Dinner over the campfire: Redfin Perch (Ahven) in Foil

Bonfire dinners = happy summer days
Lakeside living.  Fresh fish.  A whole lot of sunshine.  Laughter shared with the people you love.  Food cooked over the fire.  Garden-fresh produce.  Lazy, breezy days.  The makings of a good summer.  Oh, and more fish.  Yes, please.

Red fin perch (ahven) ready to take the heat.
Carrots with butter, honey, salt & pepper, ready for roasting.
There was a lot of fish coming out of Lake Päijänne into our happy grasp this summer, most of it red fin perch (ahven) or pike (hauki).  It seems every time we dropped the nets in, we pulled out a sizable catch.  When you have 6 -10 fish (or sometimes more) coming out of the lake at the same time, you need to start getting creative about how to cook so that boredom (gasp!) doesn't set in.  Mostly, we've eaten it either smoked whole or filleted and pan-fried over the open fire.  Excellent, finger-licking stuff.

Final moments over open flame - ideally the fire could have been a bit lower.
This time, I wanted a lighter, juicier version, but one that still didn't involve heating up the kitchen.  Open fire cooking is another great advantage of cabin life, and who wouldn't want to eat a fresh meal in the great outdoors with the wind blowing softly off of the lake?  I've had success cooking fish in parchment or foil in the oven, so decided to try this over the open flame, and to serve foil-wrapped vegetables as side dishes cooked up in the same fashion.

Dinner is served
I started with the vegetables first:  root vegetables tend to take a long time to roast, and I wanted to give the carrots time to caramelize and the turnips and potatoes time to soften.  The carrots & potatoes were excellent; next time I'll par-cook the turnips for 5 - 7 min to get them to a delicious softness before putting them in foil.

L to R: new potatoes, turnips, carrots
The red fin perch was a delight to eat this way:  with a skin that peeled away easily with a fork and knife (make sure you descale/suomustaa the fish before you try this method).  The steam trapped in the foil softened the fish into tender, moist flakes that pulled away from the bone, and the fish disappeared pretty quickly.  Note: this will work pike perch and trout as well.

Foil-wrapped red fin perch

Foil-wrapped Red Fin Perch

One red fin perch per person
Onion, peeled, cut into slices
Fresh Dill fronds
Lemon slices (best) or lemon juice
Salt
Olive Oil

First, get your campfire/nuoti going.  You want to give it a chance to burn down so it's mostly hot coals and low flame.  Arrange a grill over the top of the flame.

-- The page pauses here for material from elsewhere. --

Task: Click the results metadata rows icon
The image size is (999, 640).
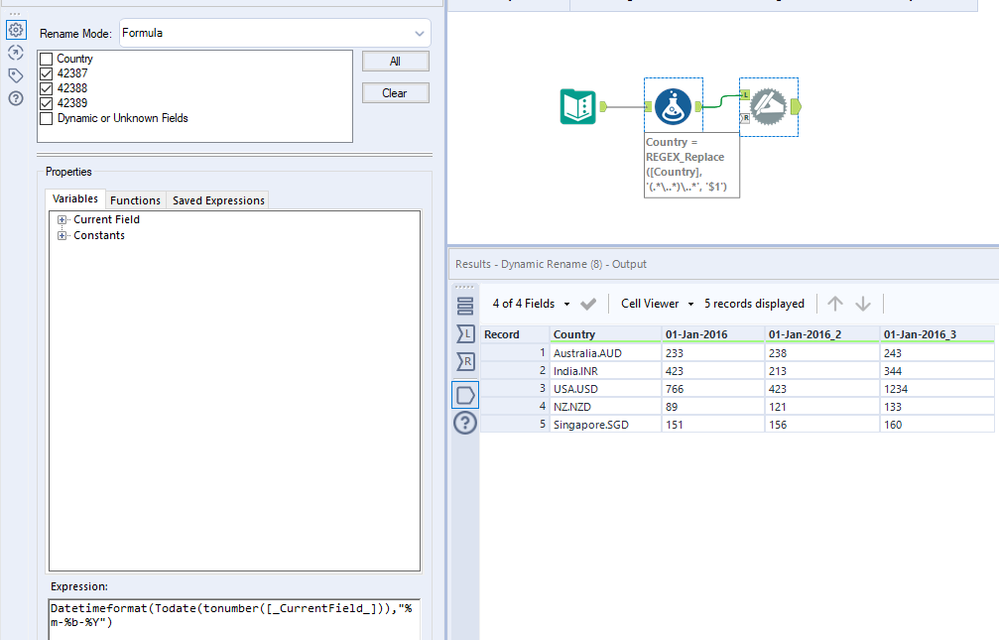Action: (466, 306)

Clean and descale your red fin perch.  Lay out a large piece of foil per fish.  Salt the fish inside and out. Lay each fish on one side on the foil lengthwise in line with the foil.  Arrange onion slices (or the green tops if you have them), lemon slices and dill into the cavity of each fish and arrange them over the top of the fish as well.  If you don't have fresh lemon, do as I did in the picture above and sprinkle the cavity and the top of the salmon with lemon juice instead.  Drizzle olive oil over the top of each fish.  Bring the long sides of the foil up over the top of the fish, fold them over carefully several times, and press to seal.  Roll up each end and seal.  

Place the fish on the grill over the fire, and cook for 20-25 minutes.  To check for doneness, open the top of one package (watch for the steam that will come pouring out) and push the tines of a fork into the fish near the spine and the neck opening; pull down lightly with the fork.  If the fish pulls easily away from the bone and is moist a slightly flaky; it's done (I always taste to make sure; (ahem) quality control).  Remove from heat and serve.



Roasted Carrots

Fresh carrots; greens trimmed but with one inch or so remaining
Salt
Honey
Butter

Arrange the washed, trimmed carrots on a piece of foil.  Sprinkle with salt; drizzle with honey; and set a few pats of butter over the top.  Close the foil; seal the package; and place on a grill over the open fire.




Roasted Potatoes 

New potatoes washed and cut into chunks
Butter
Salt & Pepper
Green onion tops, cut into rounds, optional

Lay the washed, cut potatoes on a piece of foil.  Sprinkle with salt & pepper and set a few pats of butter over the top.  Close the foil; seal the package; and place on a grill over the open fire.






Roasted Turnips
Raw turnips, washed, peeled, and cut into chunks
Butter
Salt & Pepper
Green onion tops, cut into rounds, optional

Place the turnips in a small pot, cover with water, bring to a boil, and boil for 5 minutes.

Place the cooked turnips on a piece of foil.  Sprinkle with salt & pepper and set a few pats of butter over the top.  Close the foil; seal the package; and place on a grill over the open fire.